With the permission of Douglas Gresham, dramatist Paul McCusker took on the job of annotating Screwtape. He makes clear in the introduction that he wants to provide helpful context, clarification, and definitions rather than an interpretation of the famous correspondence between a senior devil and his novitiate. Each page of the large format book has two columns of text, with Screwtape in black in a large font and the annotations in red. Some notes refer to passages in Mere Christianity or other Lewis writings on the same topic, and others explain unfamiliar phrases or identify historical and literary figures and works.

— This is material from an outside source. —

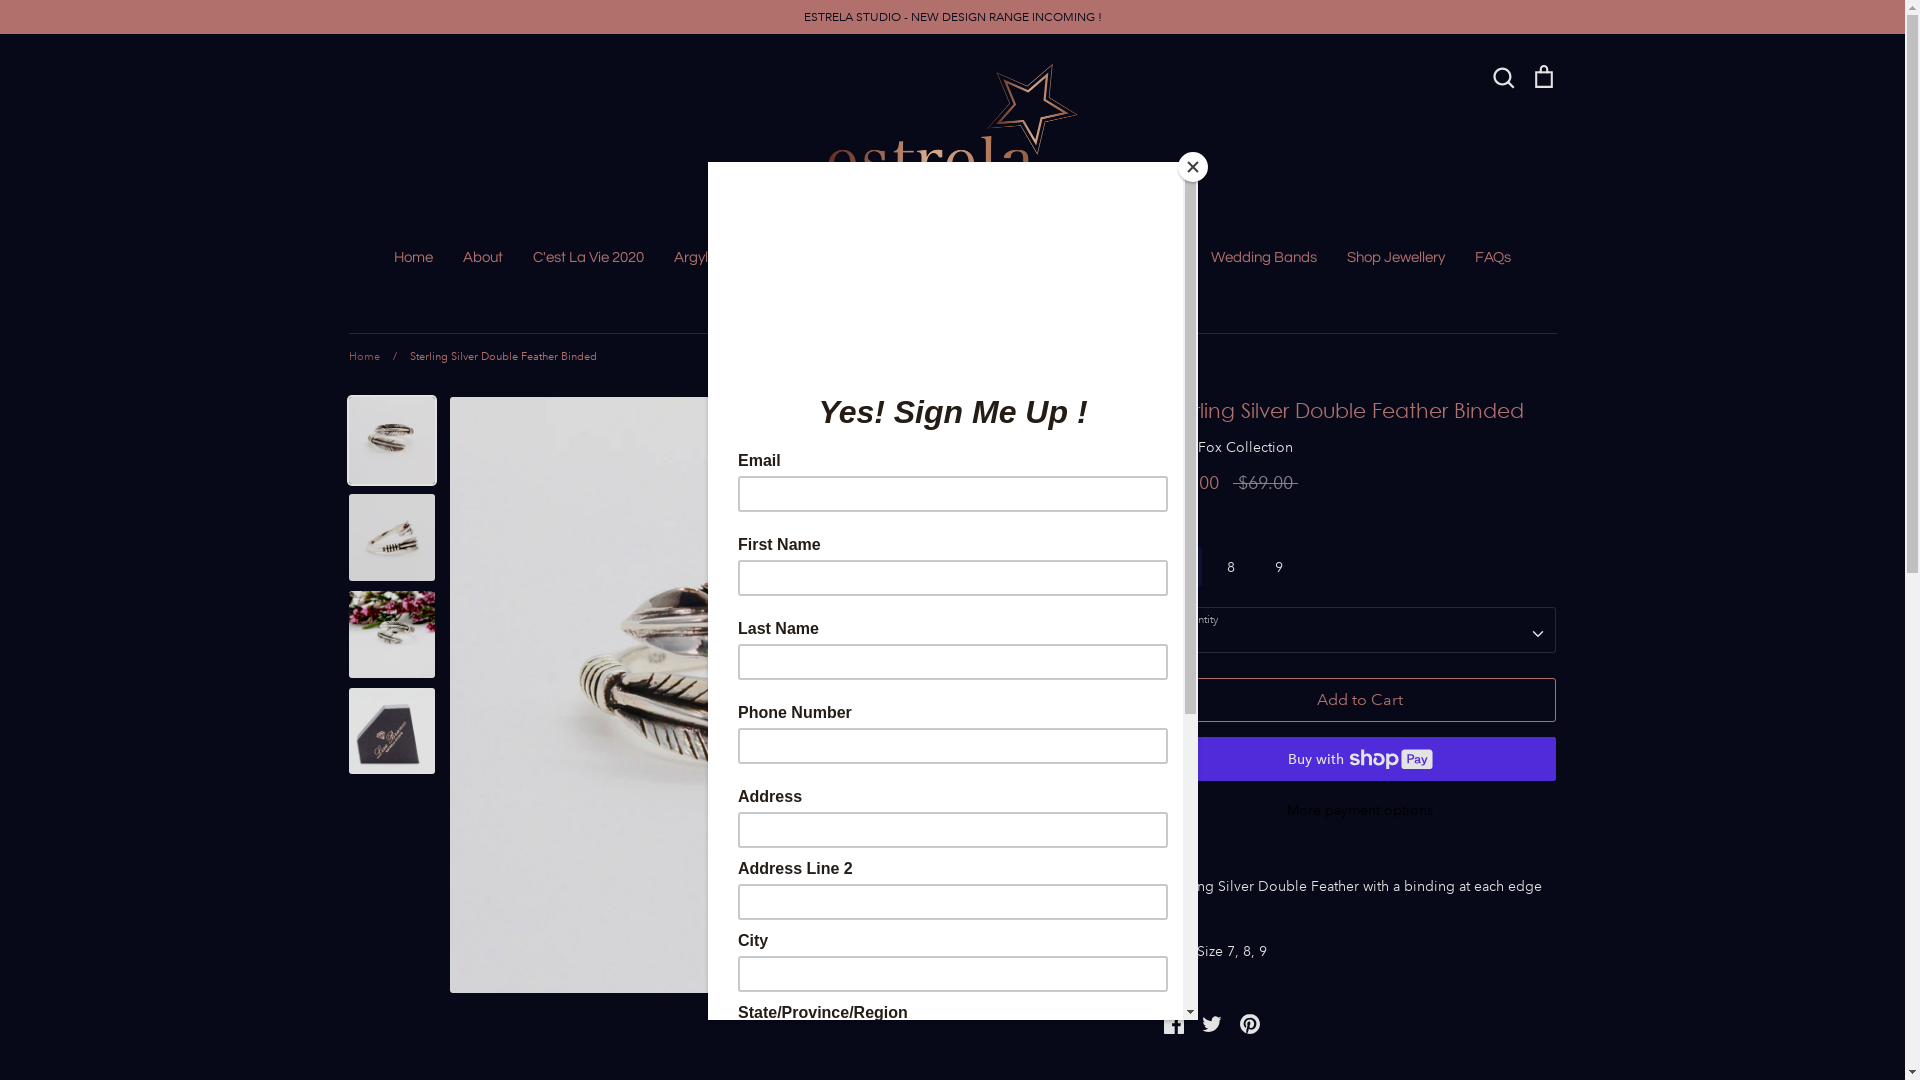  Describe the element at coordinates (1543, 77) in the screenshot. I see `Cart` at that location.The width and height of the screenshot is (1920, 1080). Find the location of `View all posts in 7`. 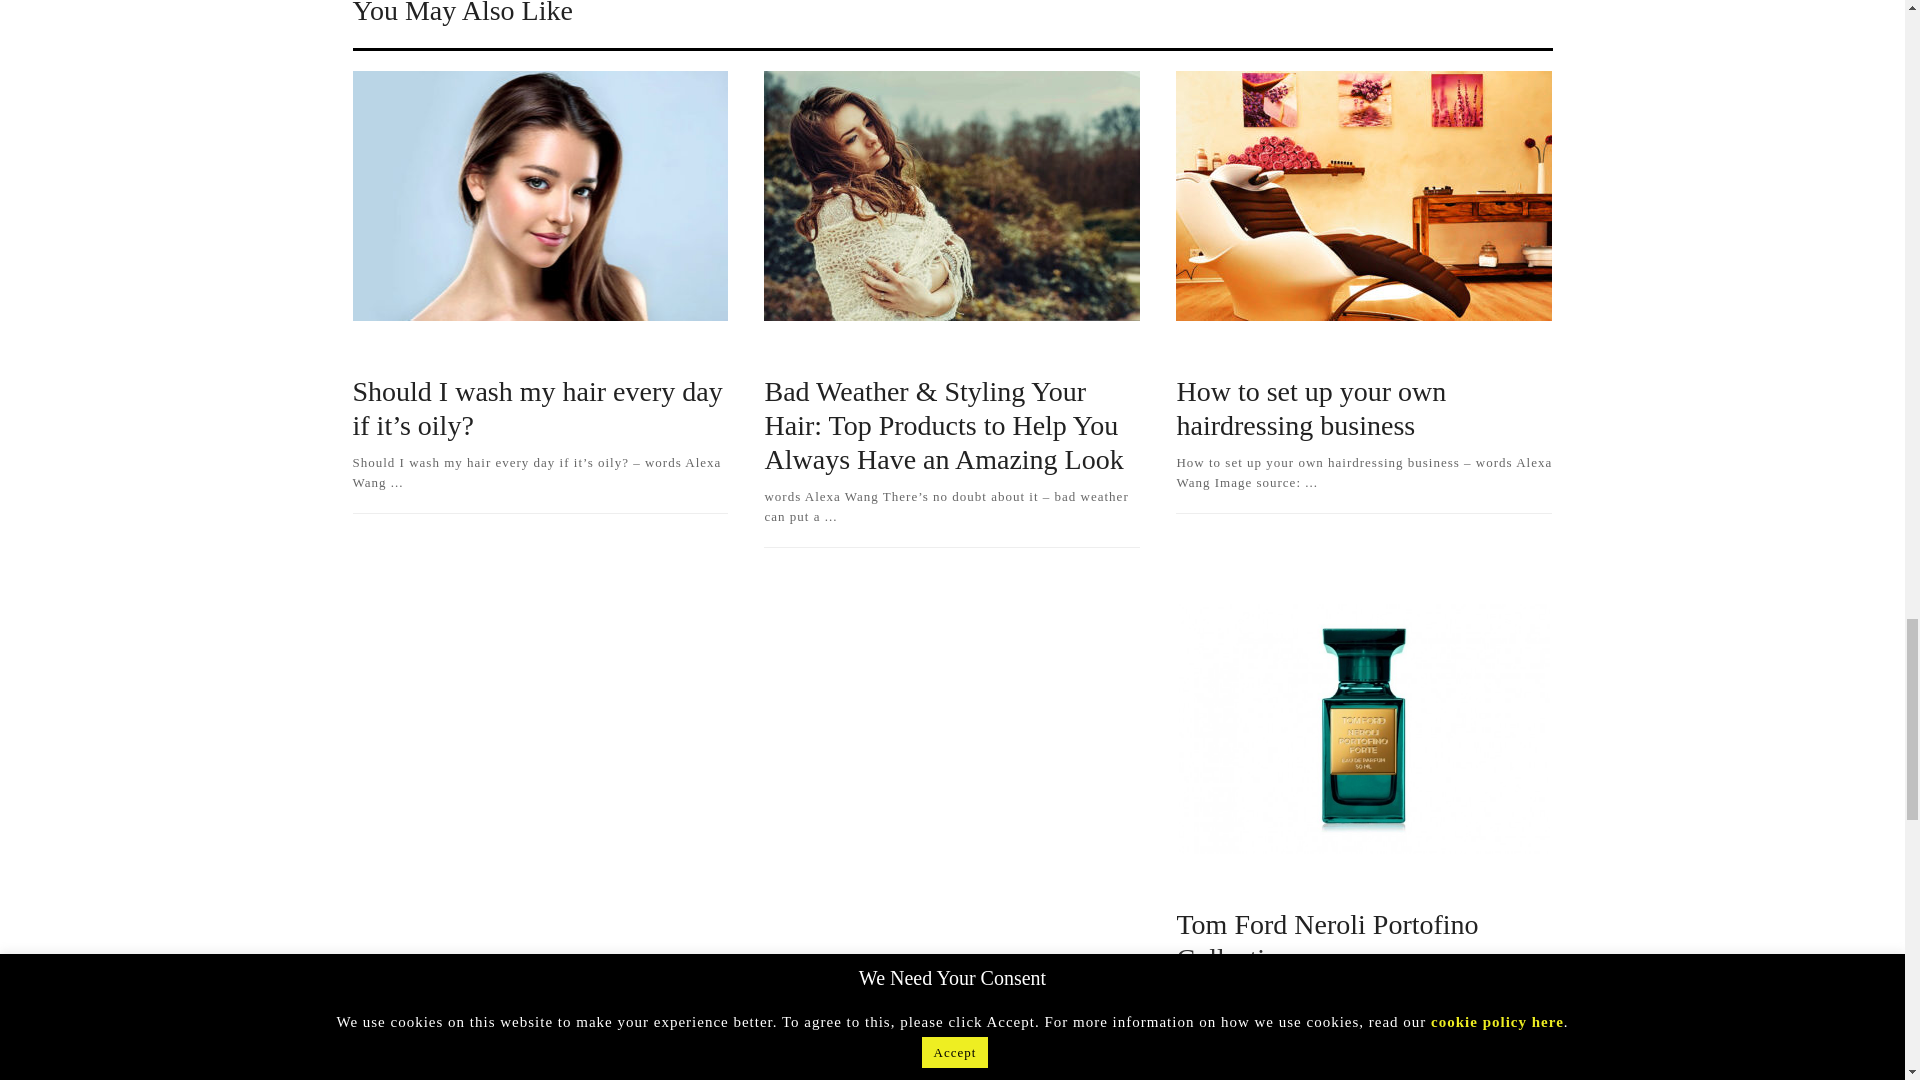

View all posts in 7 is located at coordinates (1204, 351).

Jennifer Worth was a midwife in post–World War II London who worked in an East End neighborhood with an order of Anglican nuns that had provided medical care in the neighborhood for nearly a century. In this memoir, she recounts the history of the neighborhood and the habits of those who made their living on the docks. Her stories, both heartwarming and grim, depict a tight-knit, insular community struggling to survive. It’s hard to imagine that level of poverty in London just 60 years ago. Both the nuns and lay midwives were motivated by their Christian faith. At first Worth doesn’t understand that faith, but she eventually comes to share it.
The BBC turned Jennifer Worth’s three-volume memoir, which began with Call the Midwife, into a television series going into its fourth season. Like the books, the BBC’s Call the Midwife portrays a busy East End London neighborhood in the years just after World War II. Mothers wearing red lipstick, cinched-waist dresses, and heels push prams down narrow alleys with laundry hanging overhead. Rubble and occasional unexploded bombs remind viewers of the recent war. Meanwhile, the nuns of St. Raymond Nonnatus House go about their work, making house calls on bicycles and delivering babies (the birth scenes are realistic).
Although at first Worth is shocked by conditions, once she overcomes that initial revulsion she finds herself curious about her neighbors. The memoirs are full of their stories told with vivid detail. She meets one patient who spent years in a workhouse, where she watched all her children die. Another woman resorted to abortion when bureaucrats refused to relocate her family of six from a condemned building. She learns to admire the nuns and finds herself drawn to their faith—an aspect the TV show minimizes. —S.O.